À l’approche du 28 février, Journée mondiale des maladies rares, la mobilisation s’intensifie au Maroc. À Casablanca, une semaine de sensibilisation et de formation a été organisée autour de cet enjeu de santé publique encore sous-estimé. L’initiative a réuni des acteurs académiques, hospitaliers et scientifiques, notamment à la Faculté de médecine et de pharmacie de Casablanca.
L’événement a ciblé en priorité les jeunes professionnels de santé. Étudiants, internes, résidents, infirmiers et personnels paramédicaux ont été au cœur des activités pédagogiques. L’objectif est d’améliorer le repérage précoce des cas suspects et l’orientation rapide vers des consultations spécialisées.
Dans un échange avec Santé Mag, le Pr Houda Filali, pharmacologue clinicienne et Présidente de la Société Marocaine de Pharmacologie et des Thérapeutiques (SMPT), insiste sur le rôle central des professionnels de première ligne. Selon elle, mieux former et sensibiliser ces acteurs permet de réduire significativement l’errance diagnostique et d’orienter plus efficacement les patients atteints de maladies rares.
Un déficit de données qui freine le diagnostic
Au Maroc, le manque de données épidémiologiques fiables constitue un défi majeur. Cette insuffisance limite la visibilité réelle des maladies rares et complique leur identification. Elle contribue surtout à une errance diagnostique parfois longue et éprouvante pour les patients.

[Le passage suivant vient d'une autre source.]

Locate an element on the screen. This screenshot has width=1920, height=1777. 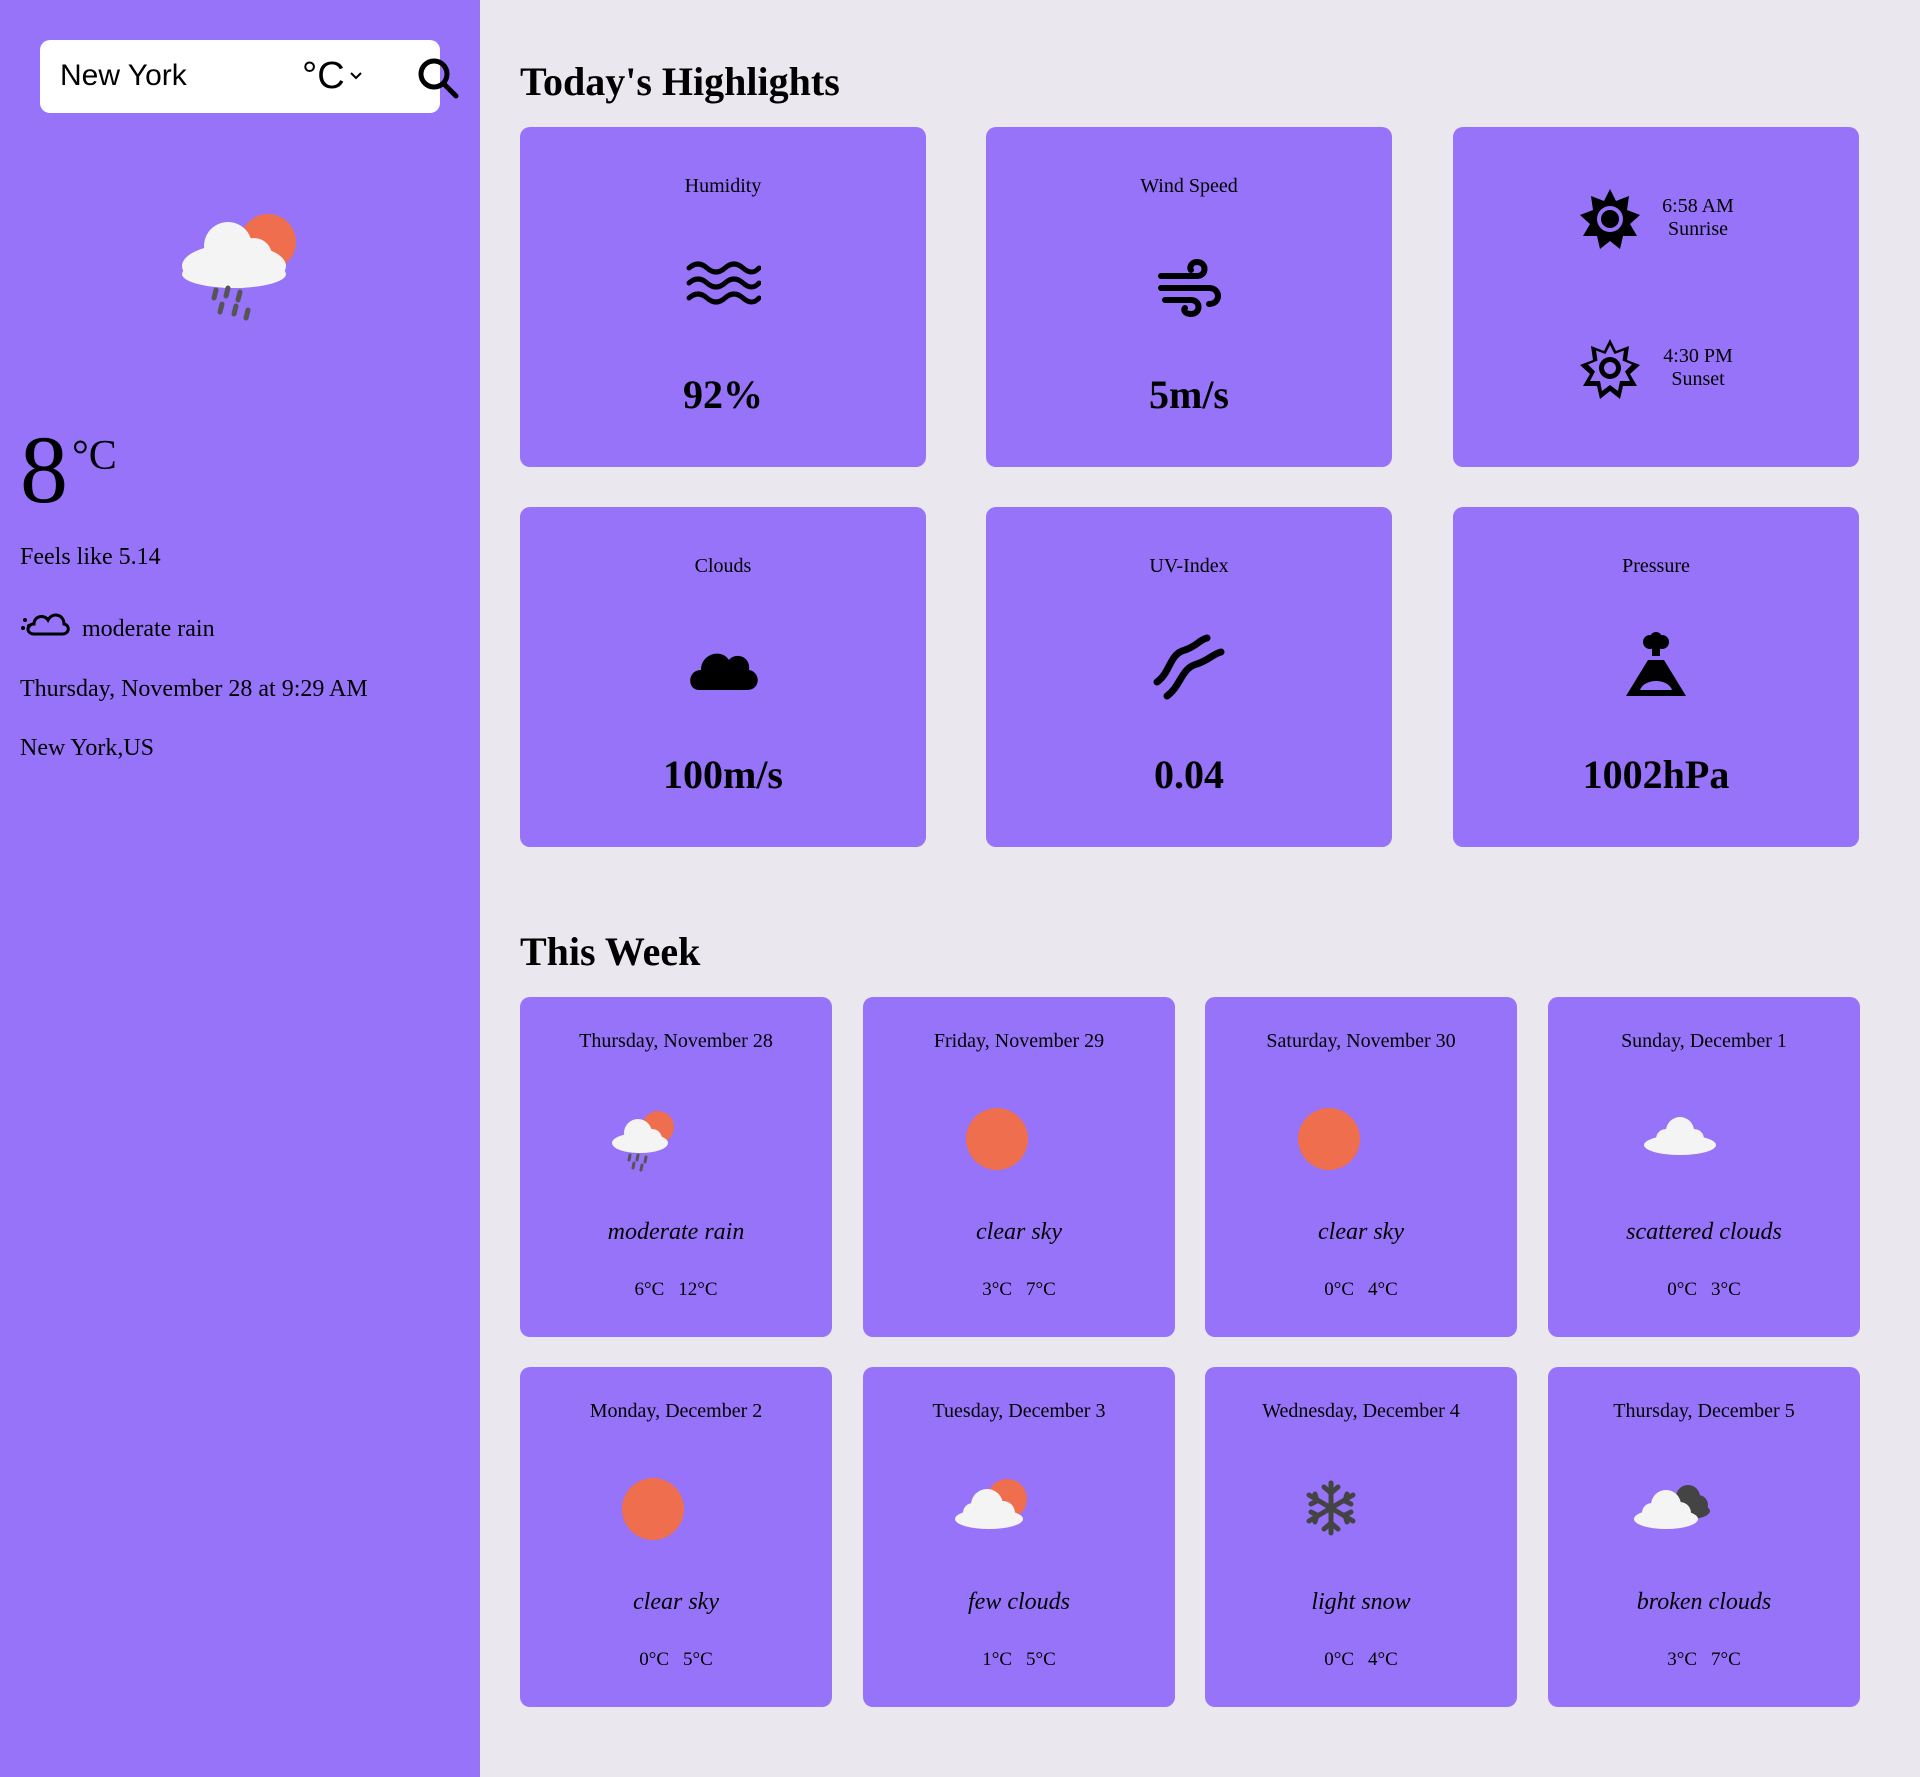
sunrise-sunset-card: 6:58 AM Sunrise 4:30 PM Sunset is located at coordinates (1656, 297).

De nombreux parcours de soins restent marqués par des consultations multiples avant l’obtention d’un diagnostic clair. Ce retard peut entraîner une errance thérapeutique et retarder l’accès à une prise en charge adaptée. La situation reflète une problématique partagée à l’échelle internationale.
La définition des maladies rares varie d’ailleurs selon les pays, car elle repose sur des seuils épidémiologiques différents. Une maladie rare n’est pas nécessairement négligée. Dans de nombreux cas, elle demeure surtout sous-diagnostiquée faute de sensibilisation et de formation.
Formation, équité et accès aux soins : des enjeux prioritaires
L’accès aux traitements représente un autre défi structurant. Certaines thérapies innovantes existent, mais restent souvent coûteuses et difficiles d’accès. L’information, la formation et la sensibilisation deviennent alors des leviers essentiels pour améliorer l’équité de prise en charge.
Les maladies rares dépassent le seul cadre médical. Elles soulèvent aussi des enjeux sociaux et éthiques, notamment en matière d’accès aux soins et de visibilité des patients. Une approche intersectorielle apparaît donc indispensable pour répondre à ces défis.
Dans cette dynamique, la formation de la base de la pyramide sanitaire s’impose comme une priorité stratégique. Des professionnels mieux informés peuvent suspecter plus tôt une maladie rare. Ils contribuent ainsi à réduire l’errance diagnostique et à améliorer l’orientation des patients au Maroc.
Parallèlement, la sensibilisation du grand public reste un axe clé. Informer les citoyens permet de mieux comprendre ces pathologies encore peu connues et de renforcer le plaidoyer pour une prise en charge plus équitable et plus structurée.